BitTorrent is a much more robust and well-developed protocol. I mean no disrespect to ZeroNet, but projects like libtorrent have very large budgets devoted to them, probably greater than all of ZeroNet, and it's just for transferring data and nothing else. BitTorrent can also handle larger files, as well as other things.
BitTorrent is an open standard. If ZeroNet started to use it, it'd be possible to interact with other BitTorrent-based projects. This is useful. For example, you could embed videos from BitTorrent directly into zites, and people could download zites in their BitTorrent clients.
If ZeroNet started using BitTorrent for new sites, it could focus on the core functionality, like building decentralized interactive websites, like using Tor instead of trying to re-invent the wheel. With that, making new implementations would also become much easier, because you could use a ready-made BitTorrent library instead of having to re-write the entire file sharing module.
Two semi-recent developments on BitTorrent have made this situation more interesting, and cleared away the last blockers:
- BEP 52 switches the hash algorithm from SHA-1 to SHA-256, changes hashing to the level of individual files, and implements something similar to TTH to get smaller torrents while keeping piece sizes at 16 KiB
- BEP 46 (or possibly BEP 50, or a custom solution as an extension) allows to dynamically update content
BEP 50 is a good example of this: ZeroNet handles updates (correct me if I'm wrong here) by naively gossiping them, whereas BEP 50 has a very clever structure for making sure updates are propagated in an efficient manner, basically creating an overlay network. Using BitTorrent allows ZeroNet to make use of all of these improvements, while still giving it the freedom to create extensions as needed. If useful, these extensions could be made into a BEP and pawned off onto upstream maintainers.
To be clear here, I'm not proposing that anything be explosively decommissioned, like Tor or Python v2. There's no urgent security flaw that mandates it.
I agree. Libtorrent V2 is making using BitTorrent in ZeroNet quite interesting.
ZeroNet Torrent plugin is a PoC toward that direction : https://github.com/rllola/zeronet-torrent-plugin
#2063 relevant?
BitTorrent doesn't play well with Tor. It will take some effort.
From my understanding, it should be fine. BitTorrent over Tor is bad because[1]:
- It uses bandwidth
- Current BitTorrent clients are badly implemented, because they simply ignore the proxy settings users have set:
- The default behavior was to "fail open".
- The proxy was sometimes not used for trackers.

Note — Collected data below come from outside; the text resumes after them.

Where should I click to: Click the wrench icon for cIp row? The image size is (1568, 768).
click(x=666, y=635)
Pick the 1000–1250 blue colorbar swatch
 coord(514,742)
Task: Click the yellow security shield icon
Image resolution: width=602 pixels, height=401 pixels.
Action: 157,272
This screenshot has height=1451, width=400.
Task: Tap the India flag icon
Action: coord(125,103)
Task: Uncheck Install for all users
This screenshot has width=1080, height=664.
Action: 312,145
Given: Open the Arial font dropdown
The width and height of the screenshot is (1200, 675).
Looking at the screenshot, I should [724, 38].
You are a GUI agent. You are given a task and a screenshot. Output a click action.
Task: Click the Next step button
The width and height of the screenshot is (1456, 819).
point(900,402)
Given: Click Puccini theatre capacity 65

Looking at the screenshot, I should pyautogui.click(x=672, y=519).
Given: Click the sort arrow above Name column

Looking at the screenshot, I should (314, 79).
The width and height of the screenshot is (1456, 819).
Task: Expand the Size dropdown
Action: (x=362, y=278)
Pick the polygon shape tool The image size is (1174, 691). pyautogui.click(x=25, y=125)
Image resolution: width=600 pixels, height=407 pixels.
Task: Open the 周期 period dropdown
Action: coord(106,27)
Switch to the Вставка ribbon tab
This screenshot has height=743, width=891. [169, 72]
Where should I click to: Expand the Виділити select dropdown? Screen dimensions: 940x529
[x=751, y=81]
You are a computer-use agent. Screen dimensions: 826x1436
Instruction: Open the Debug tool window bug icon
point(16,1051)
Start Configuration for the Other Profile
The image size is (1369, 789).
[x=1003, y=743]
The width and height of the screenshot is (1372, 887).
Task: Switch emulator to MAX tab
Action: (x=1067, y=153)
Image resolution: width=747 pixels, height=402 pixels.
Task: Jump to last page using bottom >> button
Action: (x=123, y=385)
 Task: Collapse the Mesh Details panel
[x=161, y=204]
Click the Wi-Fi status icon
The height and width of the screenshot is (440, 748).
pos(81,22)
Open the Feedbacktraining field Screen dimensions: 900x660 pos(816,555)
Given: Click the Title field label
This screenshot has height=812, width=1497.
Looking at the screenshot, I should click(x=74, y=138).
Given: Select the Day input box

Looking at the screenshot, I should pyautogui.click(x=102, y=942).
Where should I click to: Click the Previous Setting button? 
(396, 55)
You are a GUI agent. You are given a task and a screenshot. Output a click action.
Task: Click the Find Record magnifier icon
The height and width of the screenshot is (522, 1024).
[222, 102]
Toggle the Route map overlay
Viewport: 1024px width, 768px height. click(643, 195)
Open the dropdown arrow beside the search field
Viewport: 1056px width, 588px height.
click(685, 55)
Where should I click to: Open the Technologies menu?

- The proxy was sometimes not used for data traffic.
- Without stream isolation, Tor can cause various leaks
- BitTorrent prefers to use UDP instead of TCP, its TCP mode is inefficient, and Tor only supports TCP
- Tor is at most efficient when data is sent in blocks evenly divisble by 512
In our case, this is...
- True, but...
- So does current-day ZeroNet filesharing; BitTorrent doesn't use significantly more bandwidth, from what I know.
- Onion services do not need exit nodes, and that's where the capacity limit is, so using non-exit bandwidth should cause much less load.
- Obviously not a problem, because we could use a library that did this properly and implement it in a non-broken fashion. This doesn't seem to be that difficult; libtorrent has flags for everything that people mention as a problem:
- This is no longer the case, but would have been possible to change by setting the
force_proxy
setting (now a no-op). - This is fixed by enabling
proxy_tracker_connections
, which is the default now - This is fixed by enabling
proxy_peer_connections
, which is the default now
- This is no longer the case, but would have been possible to change by setting the
- libtorrent supports stream isolation by setting username and password for the proxy (type
socks5_pw
) - BitTorrent does support running over TCP, and blocking all UDP is trivial. It's probably less performant, but is it worse than the current system?
- I don't think our current system is block-aligned, but maybe we should look into this.
In summary, I think it's good enough, but we should probably do some light validation that libtorrent does what it says on the tin. This shouldn't be hard.
BTW, is there a python DHT library we can use for ZeroNet?
It should be properly isolated from the transport implementation details and should be compatible with gevent.
For what purpose if I may ask? Usually, DHTs are quite slow and unreliable, and there can be better solutions.
But if you have some reason, maybe you could try and combine asyncio-gevent and kademlia?